Despite a daunting more than 130 million cases of SARS-CoV-2 infections to date worldwide, another global pathogen—the Aedes mosquito-borne dengue virus—saw a record number of over 400 million cases in 2019. But vaccine development has been challenging due to the need to protect equally against all four dengue strains. The discovery of new possible biomarkers to predict clinical and immune responses to dengue virus infection, published today in Nature Communications, could be critical to informing future vaccines.
As with SARS-CoV-2 infection, the effects of dengue virus infection can range from asymptomatic to severe disease that can be fatal. Climate change has expanded the viruses’ geographic distribution far beyond tropical areas like Southeast Asia and Latin America to the southern U.S. and Europe. Only one vaccine, Dengvaxia, has been approved for a subset of at-risk individuals in endemic areas.

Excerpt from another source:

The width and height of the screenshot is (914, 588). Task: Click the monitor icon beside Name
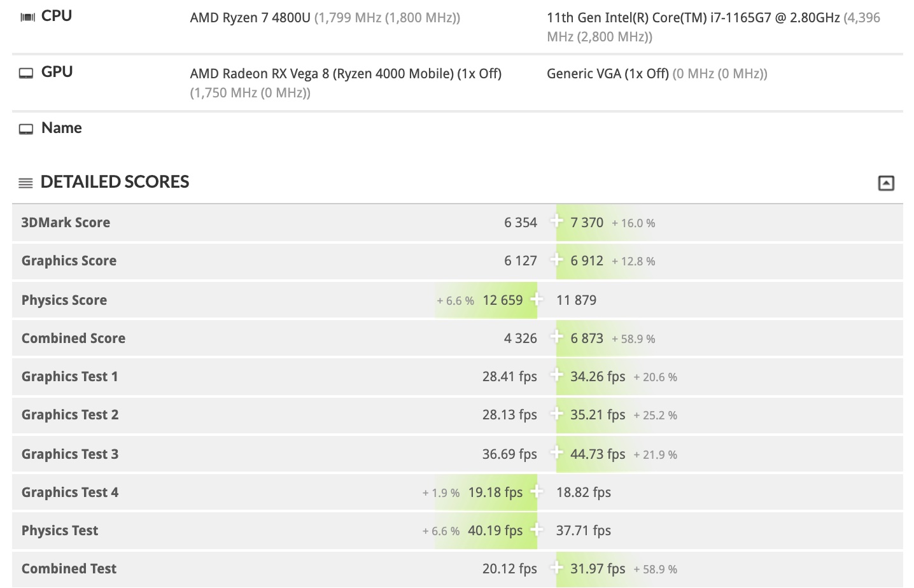[x=26, y=129]
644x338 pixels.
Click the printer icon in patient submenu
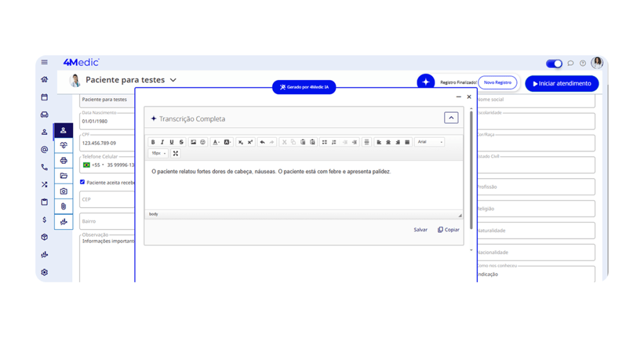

This study, led by University of Vermont (UVM) Associate Professor of Microbiology and Molecular Genetics (MMG) Sean Diehl, Ph.D., set out to determine biomarker candidates and predictors for clinical and immunological responses resulting from dengue infection. Previous research published by Diehl and MMG Chair Beth Kirkpatrick, M.D., director of the UVM Vaccine Testing Center, has shown how a dengue vaccine being developed together with Johns Hopkins and the National Institutes of Health activates an immune response that protects against challenge with this dengue virus.

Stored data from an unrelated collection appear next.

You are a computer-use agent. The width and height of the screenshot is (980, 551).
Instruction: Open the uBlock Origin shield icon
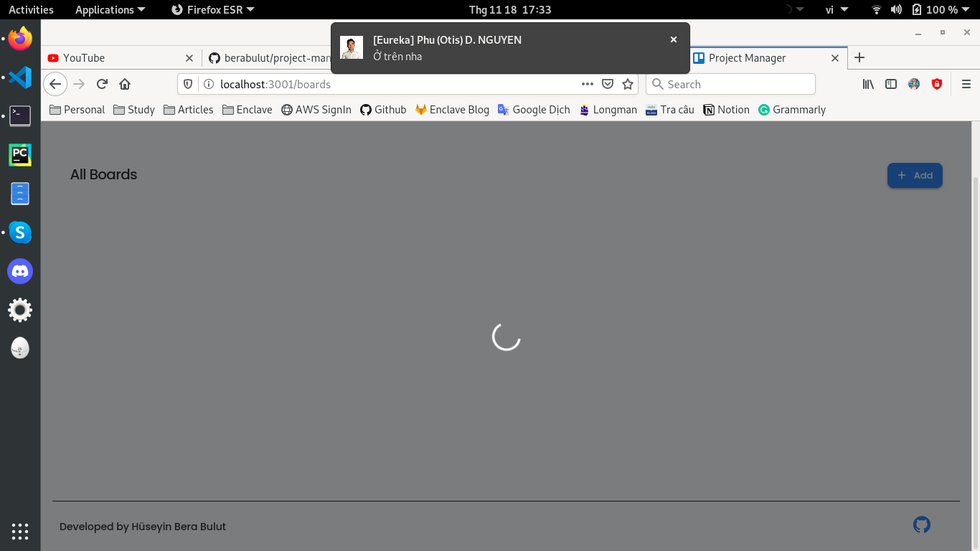point(937,84)
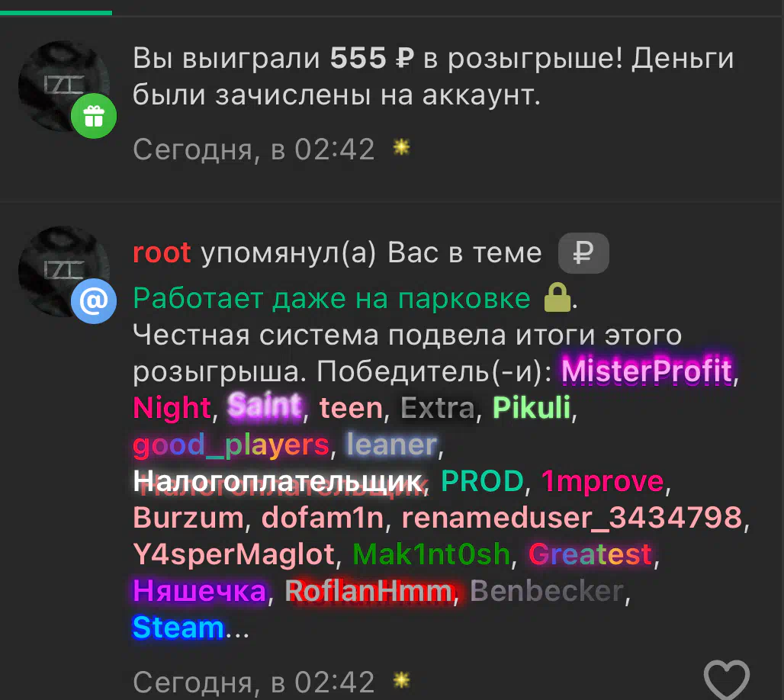This screenshot has width=784, height=700.
Task: Open the 'Работает даже на парковке' thread
Action: (332, 298)
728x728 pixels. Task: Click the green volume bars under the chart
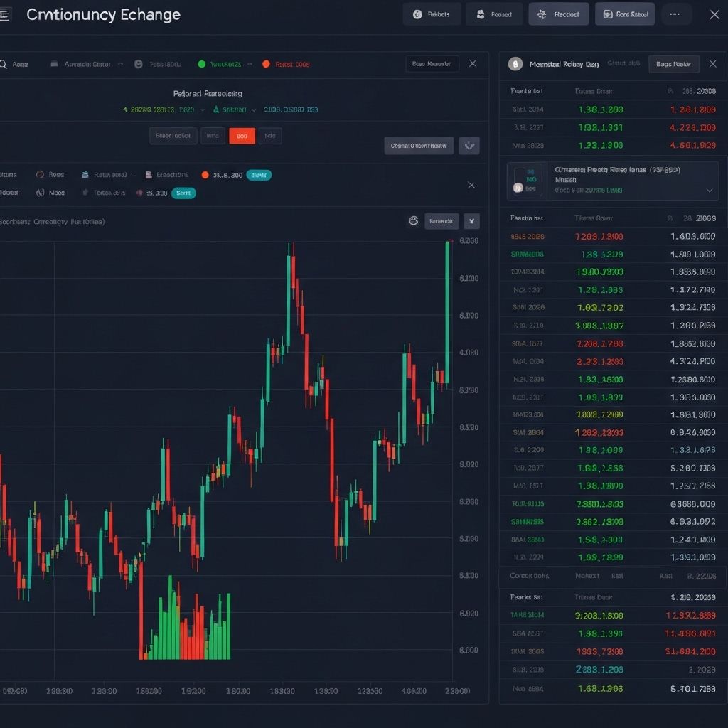[165, 626]
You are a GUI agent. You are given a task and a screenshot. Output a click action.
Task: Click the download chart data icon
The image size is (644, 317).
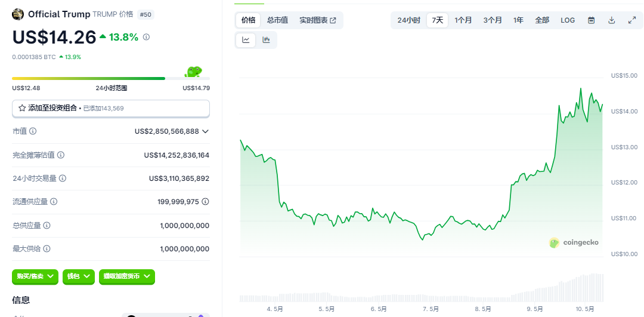click(611, 20)
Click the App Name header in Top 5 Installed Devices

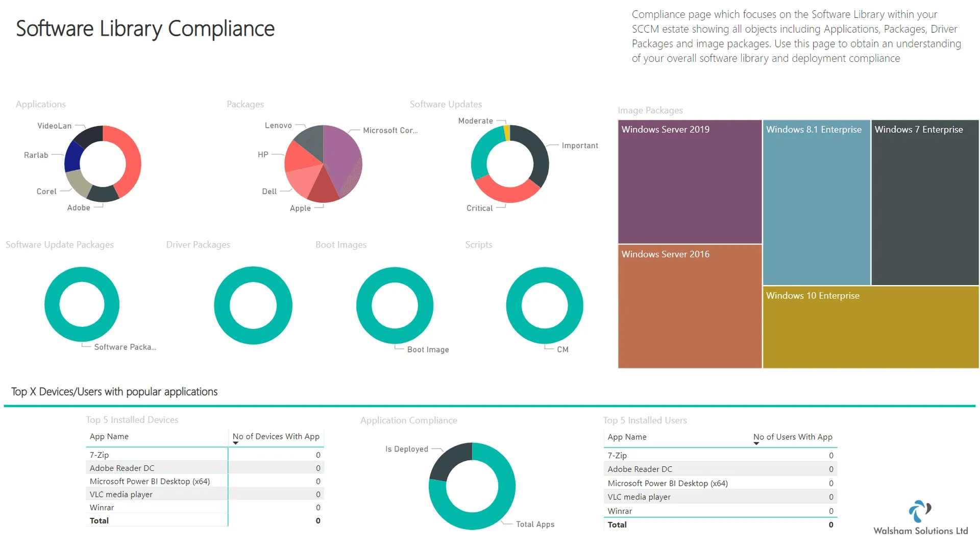click(109, 437)
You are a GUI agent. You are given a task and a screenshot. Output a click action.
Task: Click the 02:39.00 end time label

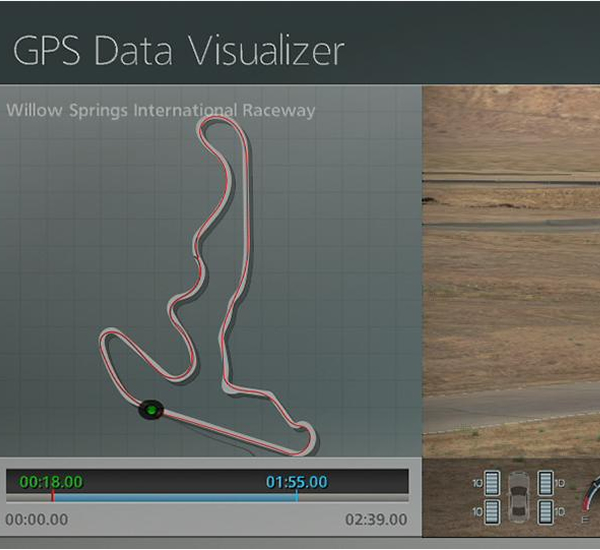(376, 519)
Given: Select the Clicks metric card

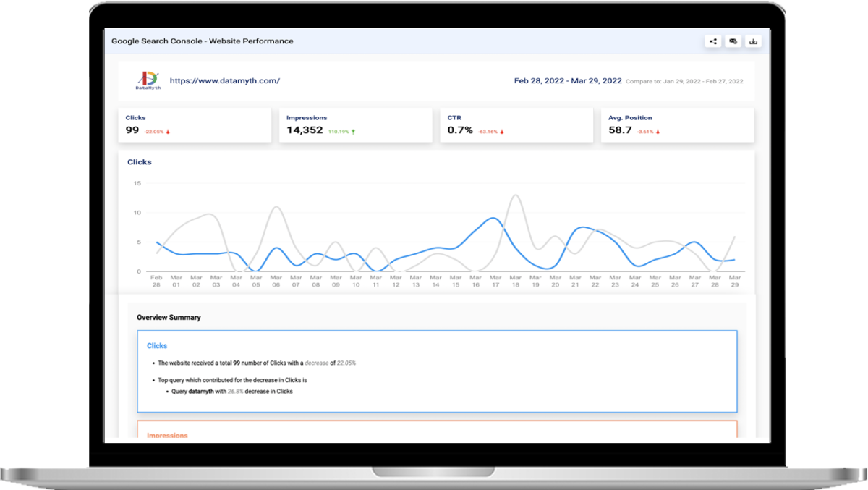Looking at the screenshot, I should (194, 124).
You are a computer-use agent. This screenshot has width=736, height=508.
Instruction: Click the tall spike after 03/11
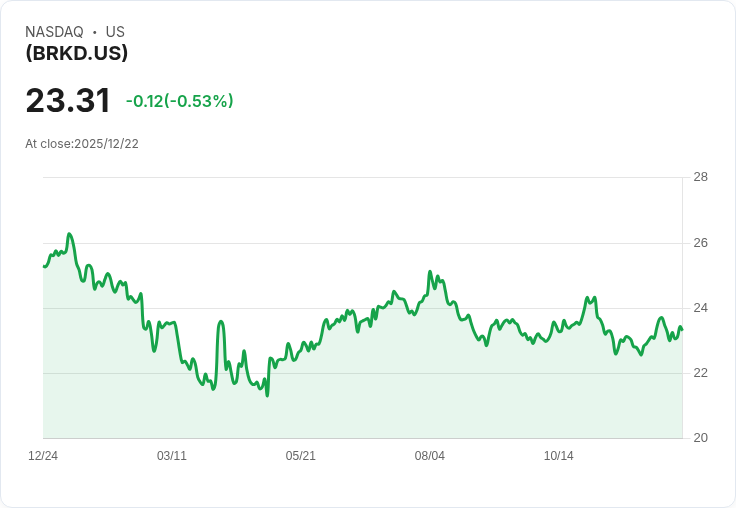(221, 321)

Live, weakened viruses are the basis for the most-effective and longest-lasting vaccines against many viral diseases. This “live attenuated” approach is used in the next-generation dengue vaccine that is being co-developed at UVM. To better understand how live attenuated dengue viruses turn on the immune system, Diehl and colleague John Hanley, Ph.D., a UVM research specialist, in collaboration with Kirkpatrick and the Vaccine Testing Center, investigated which genes are activated or repressed in the immune cells from subjects exposed to a well-characterized and safe live attenuated dengue virus. Hanley developed a new statistical approach to integrate the genomics data with the extensive clinical data collected during the careful monitoring of dengue virus-exposed study participants.
The team found strong correlations between the activation of specific immune genes and the ability of participants’ immune systems to turn on early cellular defense mechanisms and make protective antibodies against dengue virus.
“These data offer new potential biomarkers for characterizing dengue virus infection and novel pathways that could be leveraged to combat viral replication,” says Diehl. “Our results also gave us some clues about how we might be able to boost protective immune responses, which is the goal of developing effective vaccines.”
Diehl adds that for some of the genes identified in this study, little is known about their role in the response against dengue virus.
“This is very exciting, because it could lead to new ways to fight dengue, so we are now investigating these in the lab” says Diehl.
He and Kirkpatrick are also working to determine how long protective immunity lasts after receiving a dengue vaccine and are in the process of identifying volunteers who received the NIH-developed dengue vaccine up to 11 years ago to obtain a current blood sample for further testing.